All was not lost and the following year Robinson shunned the Archibald and focussed on the Wynne Prize for landscape painting instead. He won with a major landscape and the Art Gallery of New South Wales, Sydney purchased the winning painting for their permanent collection. At the exhibition opening following the announcement of Robinson’s win the Ray Hughes pack arrived at the gallery in a mini bus emblazoned with a banner which read ‘Better Wynne than Lynn’. Today, almost thirty years later, Robinson’s self-portrait wearing his bright yellow raincoat while plucking a goose, is remembered by many as the actual winner of the 1989 Archibald Prize.

In Rain Forest with Bower and Figure, 1990, painted in the months following the cut and thrust of the Archibald prize, we see the artist still sporting his yellow rain coat while quietly observing a bower of the so named bird.

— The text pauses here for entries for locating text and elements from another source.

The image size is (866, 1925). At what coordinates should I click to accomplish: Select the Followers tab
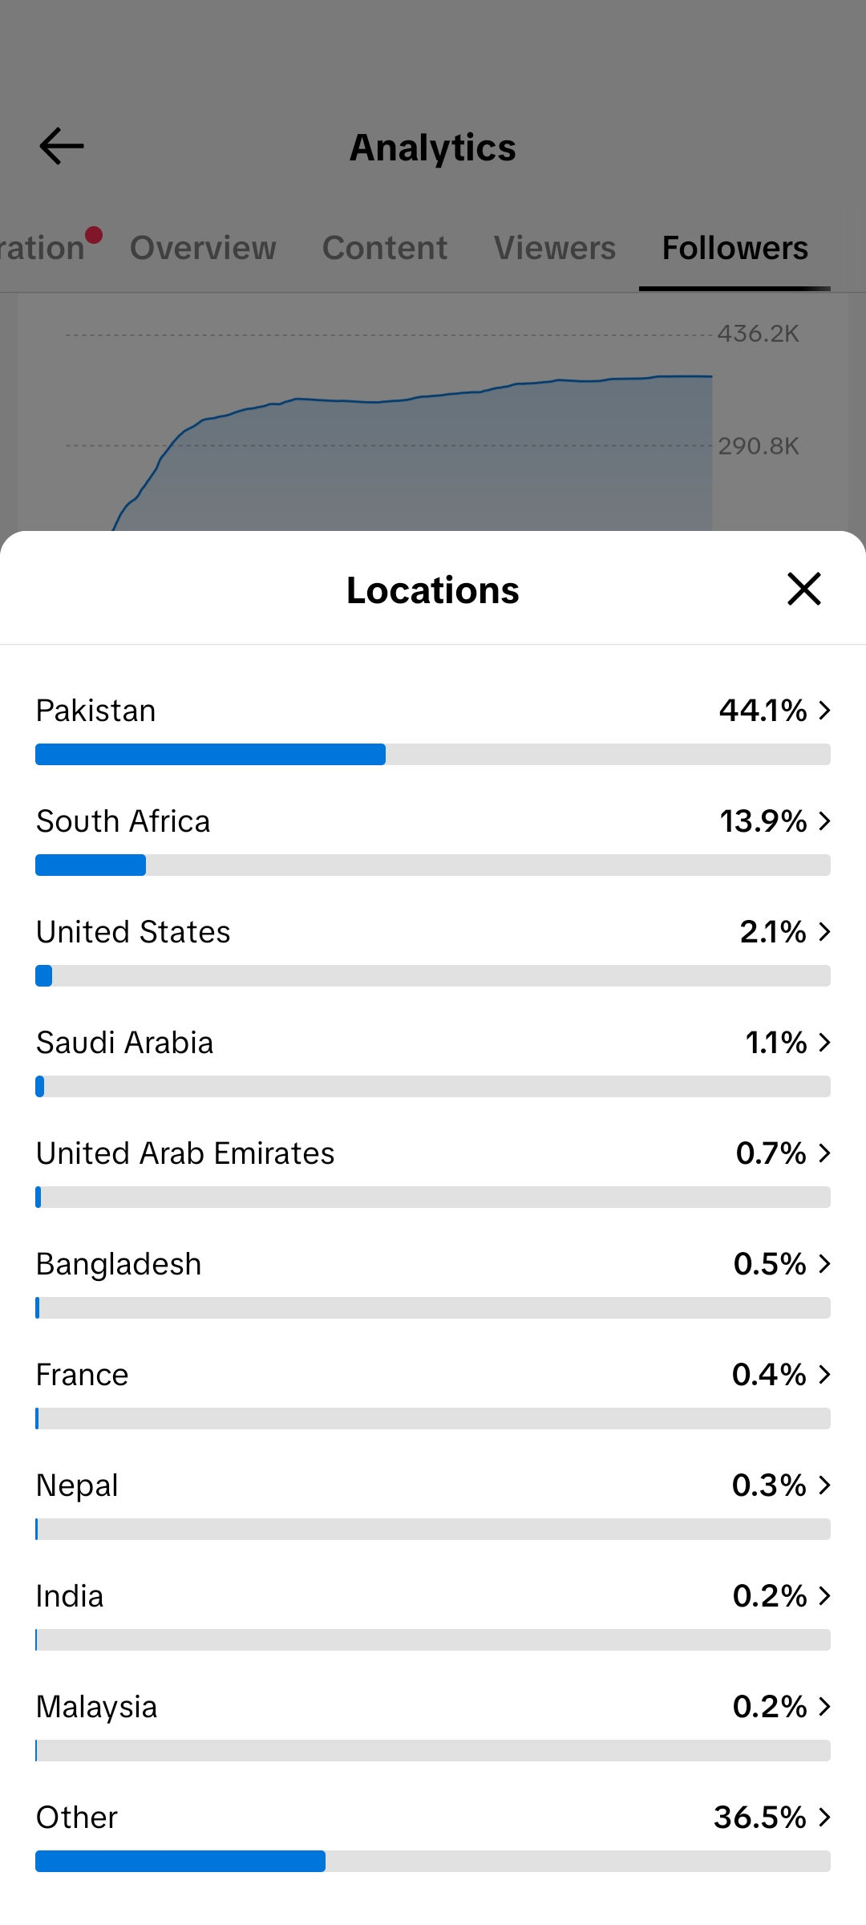click(x=735, y=248)
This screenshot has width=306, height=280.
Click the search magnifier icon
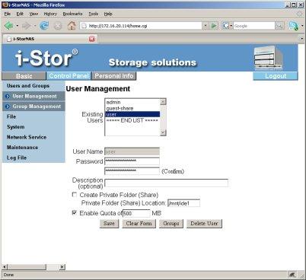point(279,26)
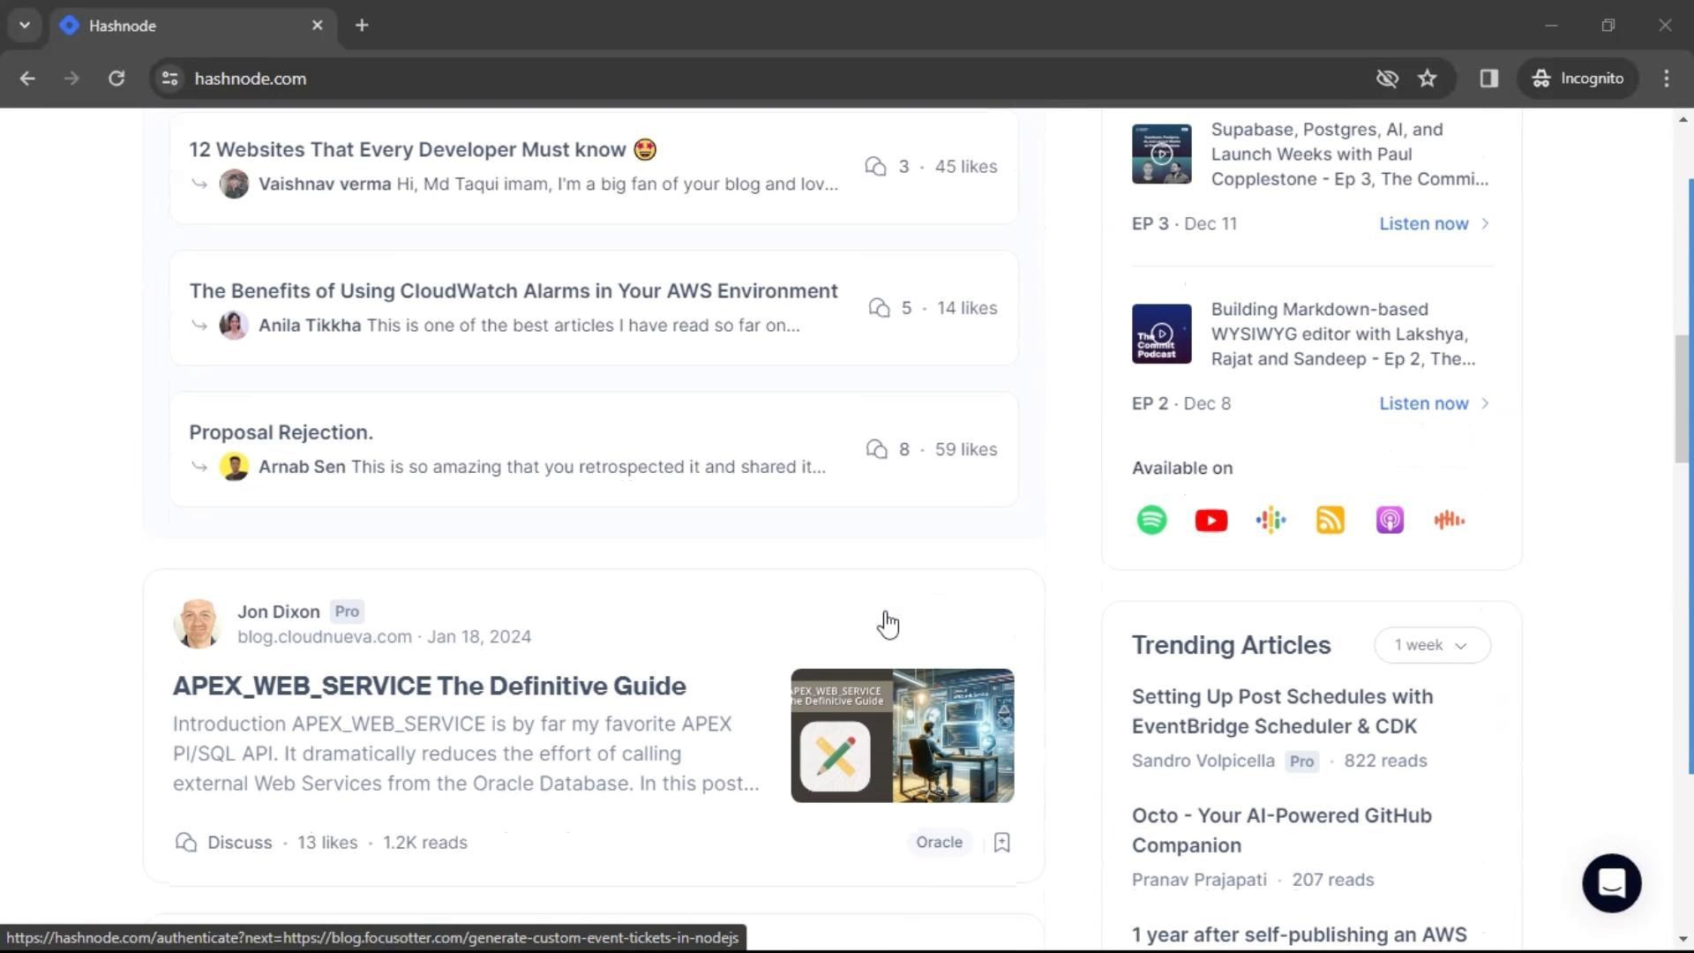Click the Google Podcasts icon

1271,520
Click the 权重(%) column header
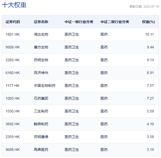Image resolution: width=161 pixels, height=158 pixels. pos(148,22)
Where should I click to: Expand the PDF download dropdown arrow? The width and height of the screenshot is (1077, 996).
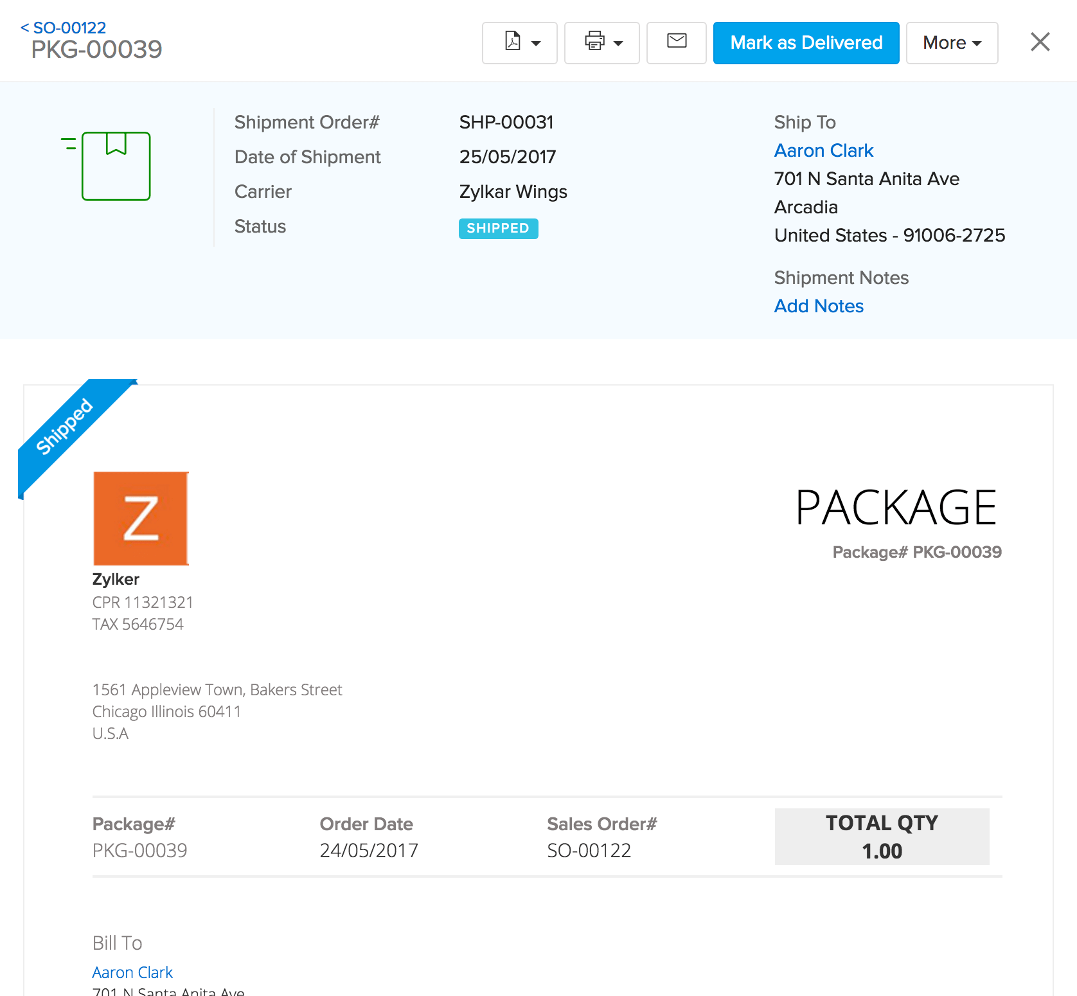(x=535, y=43)

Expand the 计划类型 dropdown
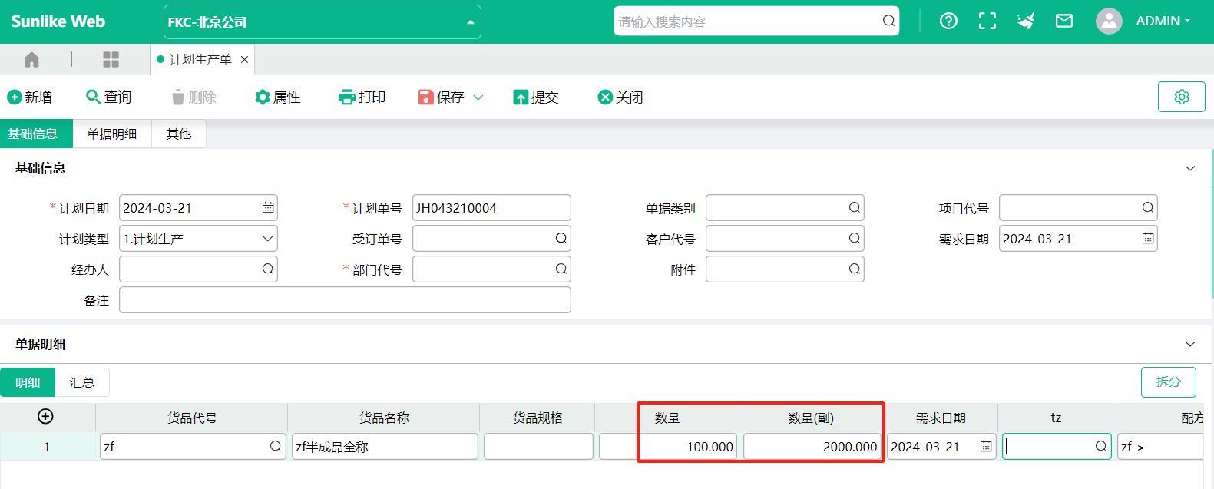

The Satin Bowerbird collects bright blue detritus and arranges these items around a delicately constructed grass arch, which forms the heart of the bower. The male bird is totally obsessed with creating the bower and great care goes into its presentation. Then after many hours, days and weeks of posing and posturing in attempts to lure a mate, it happens. The female enters and it is over in a flash, the male then abandoning his bower and allowing nature to reclaim it.

In this painting we see the artist surrounded by the landscape, perhaps a little battle weary. Cloistered in the security of his familiar misty forest and a world away from the glare of the Archibald circus, the artist’s consideration of the bower causes him to reflect on the lure of the prize. The enormous effort that the bird puts into creating the bower, which in the end delivers just a moment’s rich reward, seems to parallel Robinson’s own experience of seeking bright and shiny things – such as art prizes.